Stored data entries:
========================
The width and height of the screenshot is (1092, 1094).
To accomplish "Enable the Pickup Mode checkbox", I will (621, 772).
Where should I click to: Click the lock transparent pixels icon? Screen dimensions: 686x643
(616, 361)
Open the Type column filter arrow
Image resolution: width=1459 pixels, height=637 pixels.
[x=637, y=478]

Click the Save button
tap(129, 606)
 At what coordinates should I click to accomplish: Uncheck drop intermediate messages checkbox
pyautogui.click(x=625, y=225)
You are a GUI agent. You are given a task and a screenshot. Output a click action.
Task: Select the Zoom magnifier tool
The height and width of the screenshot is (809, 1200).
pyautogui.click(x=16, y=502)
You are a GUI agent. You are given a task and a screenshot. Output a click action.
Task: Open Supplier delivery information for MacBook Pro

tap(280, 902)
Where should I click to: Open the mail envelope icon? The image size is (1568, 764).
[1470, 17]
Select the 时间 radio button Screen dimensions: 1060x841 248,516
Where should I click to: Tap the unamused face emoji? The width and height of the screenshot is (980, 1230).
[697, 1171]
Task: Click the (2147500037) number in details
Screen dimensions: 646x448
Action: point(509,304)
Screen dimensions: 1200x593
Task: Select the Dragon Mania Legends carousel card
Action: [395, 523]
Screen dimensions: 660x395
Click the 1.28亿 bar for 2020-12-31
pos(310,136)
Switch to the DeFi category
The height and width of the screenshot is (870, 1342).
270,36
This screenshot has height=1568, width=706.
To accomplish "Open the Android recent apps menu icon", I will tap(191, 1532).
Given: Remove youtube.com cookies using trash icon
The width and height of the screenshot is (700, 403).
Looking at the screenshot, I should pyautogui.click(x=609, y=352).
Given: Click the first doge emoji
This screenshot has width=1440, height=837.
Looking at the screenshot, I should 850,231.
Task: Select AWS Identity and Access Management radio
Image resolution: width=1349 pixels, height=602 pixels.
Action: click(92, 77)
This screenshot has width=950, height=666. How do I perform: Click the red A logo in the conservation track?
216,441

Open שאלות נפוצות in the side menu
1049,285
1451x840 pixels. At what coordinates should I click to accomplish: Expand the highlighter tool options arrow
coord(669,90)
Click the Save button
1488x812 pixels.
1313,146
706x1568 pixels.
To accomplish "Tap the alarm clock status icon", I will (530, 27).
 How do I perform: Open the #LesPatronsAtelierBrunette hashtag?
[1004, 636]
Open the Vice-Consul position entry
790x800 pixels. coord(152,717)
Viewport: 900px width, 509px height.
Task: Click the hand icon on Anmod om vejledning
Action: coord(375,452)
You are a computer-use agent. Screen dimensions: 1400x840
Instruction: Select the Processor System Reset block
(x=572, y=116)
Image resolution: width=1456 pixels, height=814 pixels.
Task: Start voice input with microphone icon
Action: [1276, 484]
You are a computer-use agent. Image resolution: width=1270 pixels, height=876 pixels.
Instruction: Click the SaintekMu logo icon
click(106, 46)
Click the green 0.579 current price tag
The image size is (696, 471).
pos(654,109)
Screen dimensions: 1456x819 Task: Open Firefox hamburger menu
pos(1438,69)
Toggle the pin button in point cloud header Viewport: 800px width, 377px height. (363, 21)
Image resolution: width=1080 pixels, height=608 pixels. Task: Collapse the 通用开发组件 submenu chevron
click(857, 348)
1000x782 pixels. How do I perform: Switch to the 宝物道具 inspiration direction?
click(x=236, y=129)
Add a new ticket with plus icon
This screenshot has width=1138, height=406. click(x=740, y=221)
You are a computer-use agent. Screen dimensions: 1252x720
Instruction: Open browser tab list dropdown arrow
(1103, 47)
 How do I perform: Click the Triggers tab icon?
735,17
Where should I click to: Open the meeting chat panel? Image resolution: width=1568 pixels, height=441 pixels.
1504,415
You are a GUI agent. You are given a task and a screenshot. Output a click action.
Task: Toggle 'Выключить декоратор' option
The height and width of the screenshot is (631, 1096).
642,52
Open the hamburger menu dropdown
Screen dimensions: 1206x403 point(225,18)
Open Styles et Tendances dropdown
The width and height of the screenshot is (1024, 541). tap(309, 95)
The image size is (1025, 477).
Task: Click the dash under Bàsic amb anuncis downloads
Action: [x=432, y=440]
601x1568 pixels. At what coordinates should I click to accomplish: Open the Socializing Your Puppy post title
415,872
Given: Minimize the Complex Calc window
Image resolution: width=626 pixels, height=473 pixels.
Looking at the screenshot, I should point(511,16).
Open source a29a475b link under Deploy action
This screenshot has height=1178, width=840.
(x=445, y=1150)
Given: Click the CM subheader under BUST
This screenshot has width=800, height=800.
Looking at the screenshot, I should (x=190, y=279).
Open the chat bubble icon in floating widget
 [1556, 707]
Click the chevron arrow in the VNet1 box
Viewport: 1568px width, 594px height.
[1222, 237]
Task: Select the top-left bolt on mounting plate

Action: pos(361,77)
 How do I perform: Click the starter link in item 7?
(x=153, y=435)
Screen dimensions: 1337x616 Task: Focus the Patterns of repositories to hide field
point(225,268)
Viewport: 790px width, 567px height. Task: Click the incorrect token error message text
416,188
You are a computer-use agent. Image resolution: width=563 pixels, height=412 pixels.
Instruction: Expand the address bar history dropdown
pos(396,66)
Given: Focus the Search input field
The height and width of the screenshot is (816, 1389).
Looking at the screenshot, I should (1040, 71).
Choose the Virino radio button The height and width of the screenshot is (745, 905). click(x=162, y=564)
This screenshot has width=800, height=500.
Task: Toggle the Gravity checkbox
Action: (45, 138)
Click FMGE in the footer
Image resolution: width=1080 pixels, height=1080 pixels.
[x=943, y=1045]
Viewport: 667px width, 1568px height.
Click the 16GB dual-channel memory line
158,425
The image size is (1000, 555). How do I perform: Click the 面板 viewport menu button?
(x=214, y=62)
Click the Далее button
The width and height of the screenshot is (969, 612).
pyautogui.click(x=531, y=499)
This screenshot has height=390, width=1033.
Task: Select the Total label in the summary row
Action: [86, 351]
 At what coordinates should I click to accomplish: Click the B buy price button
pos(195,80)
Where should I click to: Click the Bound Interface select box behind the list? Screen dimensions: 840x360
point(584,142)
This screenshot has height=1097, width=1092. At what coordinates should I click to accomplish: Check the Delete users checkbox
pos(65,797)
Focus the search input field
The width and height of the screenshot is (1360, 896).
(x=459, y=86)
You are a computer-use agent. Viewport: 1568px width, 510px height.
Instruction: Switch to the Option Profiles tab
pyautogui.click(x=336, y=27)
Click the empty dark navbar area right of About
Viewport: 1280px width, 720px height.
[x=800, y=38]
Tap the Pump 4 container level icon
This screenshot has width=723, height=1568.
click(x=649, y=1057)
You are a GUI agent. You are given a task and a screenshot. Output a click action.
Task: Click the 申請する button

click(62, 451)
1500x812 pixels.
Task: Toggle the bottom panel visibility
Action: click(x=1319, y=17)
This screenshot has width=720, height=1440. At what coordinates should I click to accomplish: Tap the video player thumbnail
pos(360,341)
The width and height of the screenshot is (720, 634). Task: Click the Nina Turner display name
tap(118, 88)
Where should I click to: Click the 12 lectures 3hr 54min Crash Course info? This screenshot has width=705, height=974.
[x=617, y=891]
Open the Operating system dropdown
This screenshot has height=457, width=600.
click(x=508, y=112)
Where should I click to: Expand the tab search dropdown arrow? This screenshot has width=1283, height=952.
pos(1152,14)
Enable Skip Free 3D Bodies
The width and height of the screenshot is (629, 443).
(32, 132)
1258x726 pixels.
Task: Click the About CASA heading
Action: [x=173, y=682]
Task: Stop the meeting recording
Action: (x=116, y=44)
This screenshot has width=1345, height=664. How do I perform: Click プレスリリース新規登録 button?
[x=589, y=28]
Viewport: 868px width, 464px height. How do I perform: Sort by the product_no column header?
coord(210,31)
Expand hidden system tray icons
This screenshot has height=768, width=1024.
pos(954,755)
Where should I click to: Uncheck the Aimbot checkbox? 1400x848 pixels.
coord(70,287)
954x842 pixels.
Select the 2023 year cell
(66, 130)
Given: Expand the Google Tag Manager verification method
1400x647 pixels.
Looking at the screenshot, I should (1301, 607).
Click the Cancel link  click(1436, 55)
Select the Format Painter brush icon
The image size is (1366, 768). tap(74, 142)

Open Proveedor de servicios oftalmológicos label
========================
## [What is required]
Copy every line from the records above that contains the word "computer".

## [Exercise result]
You are a computer-use agent. Screen dimensions: 1400x840
You are a computer-use agent. Image resolution: width=1270 pixels, height=876 pixels.
You are a computer-use agent. Screen dimensions: 1252x720
You are a computer-use agent. Image resolution: width=563 pixels, height=412 pixels.
You are a computer-use agent. Viewport: 1568px width, 510px height.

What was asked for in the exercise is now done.